Northrop Grumman (NYSE:NOC) delivered first-quarter earnings that easily surpassed expectations, sending the stock up more than 4% and easing some investor fears about the outlook for defense spending.

On Thursday before the market opened, Northrop reported adjusted first-quarter earnings of $6.57 per share on revenue of $9.2 billion, outpacing consensus expectations for $5.48 per share in earnings on $8.5 billion in sales. The company also boosted full-year revenue guidance by $200 million to a range of $35.3 billion to $35.7 billion, and hiked full-year earnings guidance to $24 to $24.50 per share.

Rendering of the Northrop Grumman-designed B21 bomber.

A rendering of Northrop Grumman's B-21 Raider stealth bomber. Image source: Northrop Grumman.

The company's space business helped fuel the beat, generating total revenue that was up 29% year over year on margins that came in at 10.9%, or about 100 basis points ahead of expectations.
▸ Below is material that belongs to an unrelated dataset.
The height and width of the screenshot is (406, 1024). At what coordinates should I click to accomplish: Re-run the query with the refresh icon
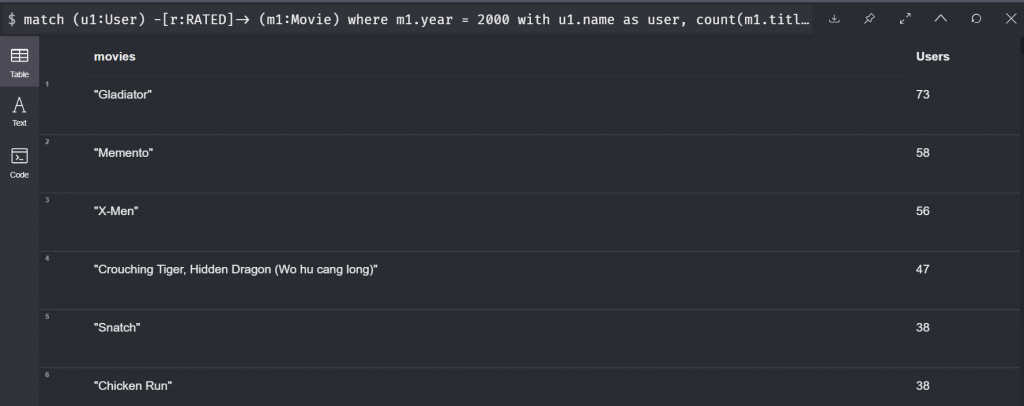[x=976, y=18]
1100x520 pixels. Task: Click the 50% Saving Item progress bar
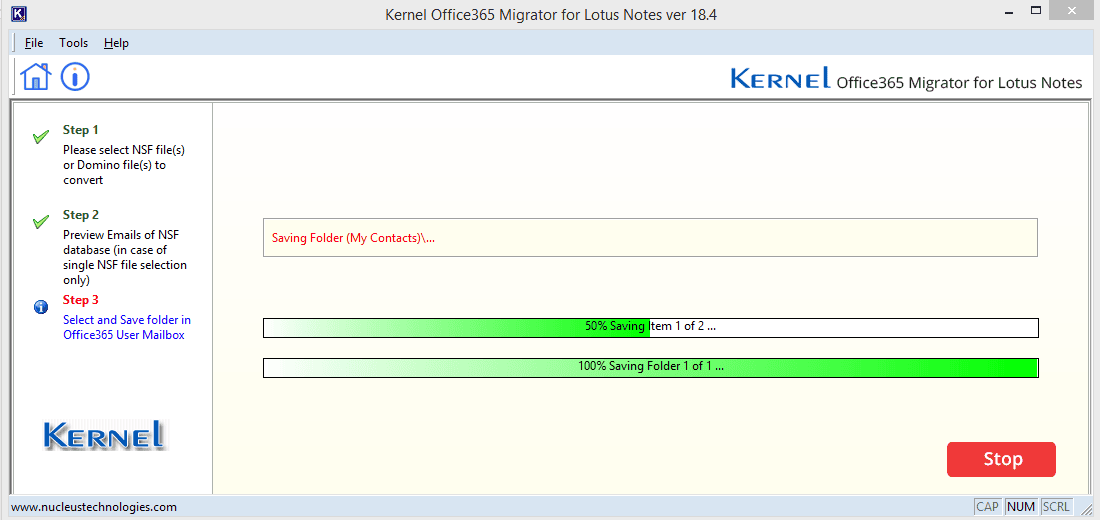(650, 327)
"Our team booked competitive new awards and generated higher sales, earnings and cash," CEO Kathy Warden said in a statement. "These strong operational results, coupled with portfolio shaping, enabled value-creating capital deployment for our shareholders. Based on our strong first-quarter results and solid outlook for the year, we are raising 2021 sales and EPS guidance."

Shares of Northrop and other defense contractors have underperformed over the past year on investor concerns that a new U.S. president, coupled with increased pandemic-related spending, would lead to a cut in Pentagon funding. Even with Thursday's gains, Northrop Grumman shares are up just 2% in the last year, underperforming the S&P 500 by more than 40 percentage points.

Northrop showed no signs of a slowdown in the quarter. The company booked as much new business as it billed, led by space's impressive book-to-bill ratio of 1.7, and ended the quarter with a backlog of $79.3 billion in future business.